Saved entries:
◆ ◆ ◆ ◆ ◆ ◆ ◆

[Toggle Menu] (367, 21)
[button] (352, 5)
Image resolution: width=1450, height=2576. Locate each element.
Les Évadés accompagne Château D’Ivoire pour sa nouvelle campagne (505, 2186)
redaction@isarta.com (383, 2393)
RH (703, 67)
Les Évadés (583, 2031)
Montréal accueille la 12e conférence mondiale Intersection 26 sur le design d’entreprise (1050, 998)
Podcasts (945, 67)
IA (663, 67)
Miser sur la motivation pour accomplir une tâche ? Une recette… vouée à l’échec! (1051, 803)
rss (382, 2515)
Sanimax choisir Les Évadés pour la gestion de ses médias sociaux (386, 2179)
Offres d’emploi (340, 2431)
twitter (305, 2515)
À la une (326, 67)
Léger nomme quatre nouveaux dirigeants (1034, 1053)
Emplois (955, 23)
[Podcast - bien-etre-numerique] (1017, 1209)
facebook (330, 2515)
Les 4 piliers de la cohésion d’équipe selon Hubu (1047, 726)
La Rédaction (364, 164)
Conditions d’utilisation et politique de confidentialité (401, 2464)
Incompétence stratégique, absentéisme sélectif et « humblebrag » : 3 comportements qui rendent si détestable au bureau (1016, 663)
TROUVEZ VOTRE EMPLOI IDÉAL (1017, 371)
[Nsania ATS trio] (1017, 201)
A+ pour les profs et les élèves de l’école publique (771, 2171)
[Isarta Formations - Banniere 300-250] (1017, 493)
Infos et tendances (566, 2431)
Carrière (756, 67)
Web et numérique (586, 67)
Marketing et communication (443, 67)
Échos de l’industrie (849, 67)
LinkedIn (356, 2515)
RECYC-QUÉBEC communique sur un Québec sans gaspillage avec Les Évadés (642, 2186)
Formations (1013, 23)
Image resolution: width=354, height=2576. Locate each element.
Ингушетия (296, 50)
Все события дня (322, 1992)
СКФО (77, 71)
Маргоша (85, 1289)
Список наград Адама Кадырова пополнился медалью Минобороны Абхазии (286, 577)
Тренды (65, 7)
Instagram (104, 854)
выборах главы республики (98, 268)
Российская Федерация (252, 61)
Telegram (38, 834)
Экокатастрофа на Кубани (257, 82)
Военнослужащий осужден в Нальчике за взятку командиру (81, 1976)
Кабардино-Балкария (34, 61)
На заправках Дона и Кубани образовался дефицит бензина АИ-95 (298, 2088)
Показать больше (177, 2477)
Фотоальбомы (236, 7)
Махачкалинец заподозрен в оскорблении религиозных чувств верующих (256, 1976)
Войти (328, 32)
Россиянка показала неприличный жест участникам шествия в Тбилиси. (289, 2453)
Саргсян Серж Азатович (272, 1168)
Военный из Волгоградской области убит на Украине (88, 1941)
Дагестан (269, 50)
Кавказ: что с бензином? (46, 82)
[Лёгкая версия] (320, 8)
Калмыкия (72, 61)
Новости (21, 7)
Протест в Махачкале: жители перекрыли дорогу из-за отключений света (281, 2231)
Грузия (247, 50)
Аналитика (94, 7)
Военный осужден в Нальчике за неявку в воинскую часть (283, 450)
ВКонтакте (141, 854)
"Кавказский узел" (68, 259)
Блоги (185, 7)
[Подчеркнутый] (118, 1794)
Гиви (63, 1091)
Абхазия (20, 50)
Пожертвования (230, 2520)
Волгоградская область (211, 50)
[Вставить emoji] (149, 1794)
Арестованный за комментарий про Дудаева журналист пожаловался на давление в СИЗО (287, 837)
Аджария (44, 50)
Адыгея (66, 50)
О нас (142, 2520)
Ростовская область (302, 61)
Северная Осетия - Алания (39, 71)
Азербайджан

◆ ◆ ◆ ◆ ◆ ◆ ◆

**Try it**
Without altering a single word, transcribe the entries above.

**Result**
[Toggle Menu] (367, 21)
[button] (352, 5)
Image resolution: width=1450, height=2576. Locate each element.
Les Évadés accompagne Château D’Ivoire pour sa nouvelle campagne (505, 2186)
redaction@isarta.com (383, 2393)
RH (703, 67)
Les Évadés (583, 2031)
Montréal accueille la 12e conférence mondiale Intersection 26 sur le design d’entreprise (1050, 998)
Podcasts (945, 67)
IA (663, 67)
Miser sur la motivation pour accomplir une tâche ? Une recette… vouée à l’échec! (1051, 803)
rss (382, 2515)
Sanimax choisir Les Évadés pour la gestion de ses médias sociaux (386, 2179)
Offres d’emploi (340, 2431)
twitter (305, 2515)
À la une (326, 67)
Léger nomme quatre nouveaux dirigeants (1034, 1053)
Emplois (955, 23)
[Podcast - bien-etre-numerique] (1017, 1209)
facebook (330, 2515)
Les 4 piliers de la cohésion d’équipe selon Hubu (1047, 726)
La Rédaction (364, 164)
Conditions d’utilisation et politique de confidentialité (401, 2464)
Incompétence stratégique, absentéisme sélectif et « humblebrag » : 3 comportements qui rendent si détestable au bureau (1016, 663)
TROUVEZ VOTRE EMPLOI IDÉAL (1017, 371)
[Nsania ATS trio] (1017, 201)
A+ pour les profs et les élèves de l’école publique (771, 2171)
[Isarta Formations - Banniere 300-250] (1017, 493)
Infos et tendances (566, 2431)
Carrière (756, 67)
Web et numérique (586, 67)
Marketing et communication (443, 67)
Échos de l’industrie (849, 67)
LinkedIn (356, 2515)
RECYC-QUÉBEC communique sur un Québec sans gaspillage avec Les Évadés (642, 2186)
Formations (1013, 23)
Image resolution: width=354, height=2576. Locate each element.
Ингушетия (296, 50)
Все события дня (322, 1992)
СКФО (77, 71)
Маргоша (85, 1289)
Список наград Адама Кадырова пополнился медалью Минобороны Абхазии (286, 577)
Тренды (65, 7)
Instagram (104, 854)
выборах главы республики (98, 268)
Российская Федерация (252, 61)
Telegram (38, 834)
Экокатастрофа на Кубани (257, 82)
Военнослужащий осужден в Нальчике за взятку командиру (81, 1976)
Кабардино-Балкария (34, 61)
На заправках Дона и Кубани образовался дефицит бензина АИ-95 (298, 2088)
Показать больше (177, 2477)
Фотоальбомы (236, 7)
Махачкалинец заподозрен в оскорблении религиозных чувств верующих (256, 1976)
Войти (328, 32)
Россиянка показала неприличный жест участникам шествия в Тбилиси. (289, 2453)
Саргсян Серж Азатович (272, 1168)
Военный из Волгоградской области убит на Украине (88, 1941)
Дагестан (269, 50)
Кавказ: что с бензином? (46, 82)
[Лёгкая версия] (320, 8)
Калмыкия (72, 61)
Новости (21, 7)
Протест в Махачкале: жители перекрыли дорогу из-за отключений света (281, 2231)
Грузия (247, 50)
Аналитика (94, 7)
Военный осужден в Нальчике за неявку в воинскую часть (283, 450)
ВКонтакте (141, 854)
"Кавказский узел" (68, 259)
Блоги (185, 7)
[Подчеркнутый] (118, 1794)
Гиви (63, 1091)
Абхазия (20, 50)
Пожертвования (230, 2520)
Волгоградская область (211, 50)
[Вставить emoji] (149, 1794)
Арестованный за комментарий про Дудаева журналист пожаловался на давление в СИЗО (287, 837)
Аджария (44, 50)
Адыгея (66, 50)
О нас (142, 2520)
Ростовская область (302, 61)
Северная Осетия - Алания (39, 71)
Азербайджан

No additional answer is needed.